PROBLEM REQUIREMENTS »
With nothing left out, repeat every entry exactly.

[Opening ENTRIES PROVIDED section]

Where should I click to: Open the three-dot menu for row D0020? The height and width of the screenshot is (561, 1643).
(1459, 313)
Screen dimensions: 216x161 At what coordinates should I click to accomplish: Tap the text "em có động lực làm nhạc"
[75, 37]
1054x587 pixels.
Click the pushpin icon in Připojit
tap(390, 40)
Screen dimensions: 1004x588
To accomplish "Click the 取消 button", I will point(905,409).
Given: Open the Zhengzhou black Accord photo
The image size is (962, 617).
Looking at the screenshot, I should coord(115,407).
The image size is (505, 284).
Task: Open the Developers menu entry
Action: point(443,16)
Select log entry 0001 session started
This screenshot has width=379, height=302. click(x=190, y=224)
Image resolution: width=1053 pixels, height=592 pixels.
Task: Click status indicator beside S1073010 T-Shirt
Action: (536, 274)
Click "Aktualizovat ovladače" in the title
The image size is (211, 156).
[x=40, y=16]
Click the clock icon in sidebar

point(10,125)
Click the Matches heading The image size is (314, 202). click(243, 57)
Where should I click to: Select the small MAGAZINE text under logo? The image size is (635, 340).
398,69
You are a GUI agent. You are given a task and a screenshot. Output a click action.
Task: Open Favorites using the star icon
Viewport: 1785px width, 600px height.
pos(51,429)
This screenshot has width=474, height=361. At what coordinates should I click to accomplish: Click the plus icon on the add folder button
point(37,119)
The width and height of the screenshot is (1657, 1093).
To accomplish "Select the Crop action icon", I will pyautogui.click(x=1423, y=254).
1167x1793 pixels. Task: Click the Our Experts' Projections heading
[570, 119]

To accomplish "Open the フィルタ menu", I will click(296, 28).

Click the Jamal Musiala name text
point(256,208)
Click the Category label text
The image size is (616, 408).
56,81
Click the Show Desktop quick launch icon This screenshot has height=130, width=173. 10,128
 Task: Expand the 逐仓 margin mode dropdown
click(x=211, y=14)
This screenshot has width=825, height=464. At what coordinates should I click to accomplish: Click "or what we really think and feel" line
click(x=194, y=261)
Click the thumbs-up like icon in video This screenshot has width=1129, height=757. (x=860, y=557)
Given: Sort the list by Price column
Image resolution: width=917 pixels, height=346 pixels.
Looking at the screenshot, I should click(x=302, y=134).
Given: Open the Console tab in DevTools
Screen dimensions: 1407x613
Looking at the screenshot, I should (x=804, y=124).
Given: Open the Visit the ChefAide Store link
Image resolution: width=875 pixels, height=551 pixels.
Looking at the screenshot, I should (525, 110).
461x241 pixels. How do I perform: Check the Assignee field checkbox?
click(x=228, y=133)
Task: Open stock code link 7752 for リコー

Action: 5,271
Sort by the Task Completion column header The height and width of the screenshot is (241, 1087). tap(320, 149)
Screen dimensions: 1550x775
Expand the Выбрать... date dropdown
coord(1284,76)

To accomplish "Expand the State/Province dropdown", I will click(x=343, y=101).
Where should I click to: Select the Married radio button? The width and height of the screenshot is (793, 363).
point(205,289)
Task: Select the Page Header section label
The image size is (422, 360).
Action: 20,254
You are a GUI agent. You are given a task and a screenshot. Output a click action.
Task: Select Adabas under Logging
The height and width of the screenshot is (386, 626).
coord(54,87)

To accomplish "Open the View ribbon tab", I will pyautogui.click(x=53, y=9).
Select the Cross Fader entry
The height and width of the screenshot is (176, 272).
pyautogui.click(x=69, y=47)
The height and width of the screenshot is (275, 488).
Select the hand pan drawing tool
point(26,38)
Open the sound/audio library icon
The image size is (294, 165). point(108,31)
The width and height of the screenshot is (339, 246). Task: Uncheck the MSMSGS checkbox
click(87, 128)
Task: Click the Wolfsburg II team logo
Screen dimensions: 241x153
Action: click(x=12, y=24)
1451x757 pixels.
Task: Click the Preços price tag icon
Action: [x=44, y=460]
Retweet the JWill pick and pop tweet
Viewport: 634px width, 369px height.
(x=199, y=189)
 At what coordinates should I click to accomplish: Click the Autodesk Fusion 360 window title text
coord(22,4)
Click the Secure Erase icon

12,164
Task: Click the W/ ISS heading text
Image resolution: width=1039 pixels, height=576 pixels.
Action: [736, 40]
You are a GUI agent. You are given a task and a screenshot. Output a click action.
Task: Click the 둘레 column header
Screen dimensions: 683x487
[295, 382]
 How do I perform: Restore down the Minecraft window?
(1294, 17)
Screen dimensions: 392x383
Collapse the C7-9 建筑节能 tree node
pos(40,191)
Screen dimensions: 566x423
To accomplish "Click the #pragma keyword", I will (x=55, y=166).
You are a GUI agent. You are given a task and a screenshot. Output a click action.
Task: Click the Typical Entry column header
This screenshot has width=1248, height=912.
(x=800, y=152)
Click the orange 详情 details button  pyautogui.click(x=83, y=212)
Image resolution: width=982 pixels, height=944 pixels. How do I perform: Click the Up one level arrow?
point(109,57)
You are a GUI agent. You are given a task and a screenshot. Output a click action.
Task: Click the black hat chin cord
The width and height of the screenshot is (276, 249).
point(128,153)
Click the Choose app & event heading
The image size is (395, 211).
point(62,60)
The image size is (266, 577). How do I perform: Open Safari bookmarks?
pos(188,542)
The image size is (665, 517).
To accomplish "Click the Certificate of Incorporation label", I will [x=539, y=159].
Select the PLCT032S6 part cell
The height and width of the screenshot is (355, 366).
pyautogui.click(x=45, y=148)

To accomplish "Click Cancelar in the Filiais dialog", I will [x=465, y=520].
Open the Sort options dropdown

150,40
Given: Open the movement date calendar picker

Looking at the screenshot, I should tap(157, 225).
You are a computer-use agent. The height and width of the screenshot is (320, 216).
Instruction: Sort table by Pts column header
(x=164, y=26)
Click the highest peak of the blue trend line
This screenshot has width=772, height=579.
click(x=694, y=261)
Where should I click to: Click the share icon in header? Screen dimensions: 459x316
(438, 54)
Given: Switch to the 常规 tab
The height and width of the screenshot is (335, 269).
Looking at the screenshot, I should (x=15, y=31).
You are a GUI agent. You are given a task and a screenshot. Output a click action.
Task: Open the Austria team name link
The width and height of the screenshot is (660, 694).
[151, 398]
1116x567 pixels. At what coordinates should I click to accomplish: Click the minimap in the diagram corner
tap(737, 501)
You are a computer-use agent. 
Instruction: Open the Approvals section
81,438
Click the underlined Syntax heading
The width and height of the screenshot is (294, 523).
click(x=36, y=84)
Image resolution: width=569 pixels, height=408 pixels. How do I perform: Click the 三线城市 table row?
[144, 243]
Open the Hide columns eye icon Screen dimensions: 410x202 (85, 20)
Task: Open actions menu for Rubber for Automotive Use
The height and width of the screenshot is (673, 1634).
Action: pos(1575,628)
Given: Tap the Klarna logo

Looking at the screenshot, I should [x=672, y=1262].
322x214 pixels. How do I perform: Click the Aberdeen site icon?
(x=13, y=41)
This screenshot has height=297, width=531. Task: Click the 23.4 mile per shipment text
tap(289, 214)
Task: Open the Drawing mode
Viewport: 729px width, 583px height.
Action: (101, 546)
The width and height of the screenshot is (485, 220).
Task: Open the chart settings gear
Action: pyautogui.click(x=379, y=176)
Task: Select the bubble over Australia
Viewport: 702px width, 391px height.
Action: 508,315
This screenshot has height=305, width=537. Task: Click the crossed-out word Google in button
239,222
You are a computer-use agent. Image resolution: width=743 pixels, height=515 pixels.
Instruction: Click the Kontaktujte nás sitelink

[Closing ENTRIES PROVIDED section]

WRITTEN SOLUTION »
Where should I click to: Open the three-dot menu for row D0020? The height and width of the screenshot is (561, 1643).
(1459, 313)
Screen dimensions: 216x161 At what coordinates should I click to accomplish: Tap the text "em có động lực làm nhạc"
[75, 37]
1054x587 pixels.
Click the pushpin icon in Připojit
tap(390, 40)
Screen dimensions: 1004x588
To accomplish "Click the 取消 button", I will point(905,409).
Given: Open the Zhengzhou black Accord photo
The image size is (962, 617).
Looking at the screenshot, I should coord(115,407).
The image size is (505, 284).
Task: Open the Developers menu entry
Action: point(443,16)
Select log entry 0001 session started
This screenshot has width=379, height=302. click(x=190, y=224)
Image resolution: width=1053 pixels, height=592 pixels.
Task: Click status indicator beside S1073010 T-Shirt
Action: (536, 274)
Click "Aktualizovat ovladače" in the title
The image size is (211, 156).
[x=40, y=16]
Click the clock icon in sidebar

point(10,125)
Click the Matches heading The image size is (314, 202). click(243, 57)
Where should I click to: Select the small MAGAZINE text under logo? The image size is (635, 340).
398,69
You are a GUI agent. You are given a task and a screenshot. Output a click action.
Task: Open Favorites using the star icon
Viewport: 1785px width, 600px height.
pos(51,429)
This screenshot has width=474, height=361. At what coordinates should I click to accomplish: Click the plus icon on the add folder button
point(37,119)
The width and height of the screenshot is (1657, 1093).
To accomplish "Select the Crop action icon", I will pyautogui.click(x=1423, y=254).
1167x1793 pixels. Task: Click the Our Experts' Projections heading
[570, 119]

To accomplish "Open the フィルタ menu", I will click(296, 28).

Click the Jamal Musiala name text
point(256,208)
Click the Category label text
The image size is (616, 408).
56,81
Click the Show Desktop quick launch icon This screenshot has height=130, width=173. 10,128
 Task: Expand the 逐仓 margin mode dropdown
click(x=211, y=14)
This screenshot has width=825, height=464. At what coordinates should I click to accomplish: Click "or what we really think and feel" line
click(x=194, y=261)
Click the thumbs-up like icon in video This screenshot has width=1129, height=757. (x=860, y=557)
Given: Sort the list by Price column
Image resolution: width=917 pixels, height=346 pixels.
Looking at the screenshot, I should click(x=302, y=134).
Given: Open the Console tab in DevTools
Screen dimensions: 1407x613
Looking at the screenshot, I should (x=804, y=124).
Given: Open the Visit the ChefAide Store link
Image resolution: width=875 pixels, height=551 pixels.
Looking at the screenshot, I should (525, 110).
461x241 pixels. How do I perform: Check the Assignee field checkbox?
click(x=228, y=133)
Task: Open stock code link 7752 for リコー

Action: 5,271
Sort by the Task Completion column header The height and width of the screenshot is (241, 1087). tap(320, 149)
Screen dimensions: 1550x775
Expand the Выбрать... date dropdown
coord(1284,76)

To accomplish "Expand the State/Province dropdown", I will click(x=343, y=101).
Where should I click to: Select the Married radio button? The width and height of the screenshot is (793, 363).
point(205,289)
Task: Select the Page Header section label
The image size is (422, 360).
Action: 20,254
You are a GUI agent. You are given a task and a screenshot. Output a click action.
Task: Select Adabas under Logging
The height and width of the screenshot is (386, 626).
coord(54,87)

To accomplish "Open the View ribbon tab", I will pyautogui.click(x=53, y=9).
Select the Cross Fader entry
The height and width of the screenshot is (176, 272).
pyautogui.click(x=69, y=47)
The height and width of the screenshot is (275, 488).
Select the hand pan drawing tool
point(26,38)
Open the sound/audio library icon
The image size is (294, 165). point(108,31)
The width and height of the screenshot is (339, 246). Task: Uncheck the MSMSGS checkbox
click(87, 128)
Task: Click the Wolfsburg II team logo
Screen dimensions: 241x153
Action: click(x=12, y=24)
1451x757 pixels.
Task: Click the Preços price tag icon
Action: [x=44, y=460]
Retweet the JWill pick and pop tweet
Viewport: 634px width, 369px height.
(x=199, y=189)
 At what coordinates should I click to accomplish: Click the Autodesk Fusion 360 window title text
coord(22,4)
Click the Secure Erase icon

12,164
Task: Click the W/ ISS heading text
Image resolution: width=1039 pixels, height=576 pixels.
Action: [736, 40]
You are a GUI agent. You are given a task and a screenshot. Output a click action.
Task: Click the 둘레 column header
Screen dimensions: 683x487
[295, 382]
 How do I perform: Restore down the Minecraft window?
(1294, 17)
Screen dimensions: 392x383
Collapse the C7-9 建筑节能 tree node
pos(40,191)
Screen dimensions: 566x423
To accomplish "Click the #pragma keyword", I will (x=55, y=166).
You are a GUI agent. You are given a task and a screenshot. Output a click action.
Task: Click the Typical Entry column header
This screenshot has width=1248, height=912.
(x=800, y=152)
Click the orange 详情 details button  pyautogui.click(x=83, y=212)
Image resolution: width=982 pixels, height=944 pixels. How do I perform: Click the Up one level arrow?
point(109,57)
You are a GUI agent. You are given a task and a screenshot. Output a click action.
Task: Click the black hat chin cord
The width and height of the screenshot is (276, 249).
point(128,153)
Click the Choose app & event heading
The image size is (395, 211).
point(62,60)
The image size is (266, 577). How do I perform: Open Safari bookmarks?
pos(188,542)
The image size is (665, 517).
To accomplish "Click the Certificate of Incorporation label", I will [x=539, y=159].
Select the PLCT032S6 part cell
The height and width of the screenshot is (355, 366).
pyautogui.click(x=45, y=148)

To accomplish "Click Cancelar in the Filiais dialog", I will [x=465, y=520].
Open the Sort options dropdown

150,40
Given: Open the movement date calendar picker

Looking at the screenshot, I should tap(157, 225).
You are a computer-use agent. The height and width of the screenshot is (320, 216).
Instruction: Sort table by Pts column header
(x=164, y=26)
Click the highest peak of the blue trend line
This screenshot has width=772, height=579.
click(x=694, y=261)
Where should I click to: Click the share icon in header? Screen dimensions: 459x316
(438, 54)
Given: Switch to the 常规 tab
The height and width of the screenshot is (335, 269).
Looking at the screenshot, I should (x=15, y=31).
You are a GUI agent. You are given a task and a screenshot. Output a click action.
Task: Open the Austria team name link
The width and height of the screenshot is (660, 694).
[151, 398]
1116x567 pixels. At what coordinates should I click to accomplish: Click the minimap in the diagram corner
tap(737, 501)
You are a computer-use agent. 
Instruction: Open the Approvals section
81,438
Click the underlined Syntax heading
The width and height of the screenshot is (294, 523).
click(x=36, y=84)
Image resolution: width=569 pixels, height=408 pixels. How do I perform: Click the 三线城市 table row?
[144, 243]
Open the Hide columns eye icon Screen dimensions: 410x202 (85, 20)
Task: Open actions menu for Rubber for Automotive Use
The height and width of the screenshot is (673, 1634).
Action: pos(1575,628)
Given: Tap the Klarna logo

Looking at the screenshot, I should [x=672, y=1262].
322x214 pixels. How do I perform: Click the Aberdeen site icon?
(x=13, y=41)
This screenshot has height=297, width=531. Task: Click the 23.4 mile per shipment text
tap(289, 214)
Task: Open the Drawing mode
Viewport: 729px width, 583px height.
Action: (101, 546)
The width and height of the screenshot is (485, 220).
Task: Open the chart settings gear
Action: pyautogui.click(x=379, y=176)
Task: Select the bubble over Australia
Viewport: 702px width, 391px height.
Action: 508,315
This screenshot has height=305, width=537. Task: Click the crossed-out word Google in button
239,222
You are a computer-use agent. Image resolution: width=743 pixels, height=515 pixels.
Instruction: Click the Kontaktujte nás sitelink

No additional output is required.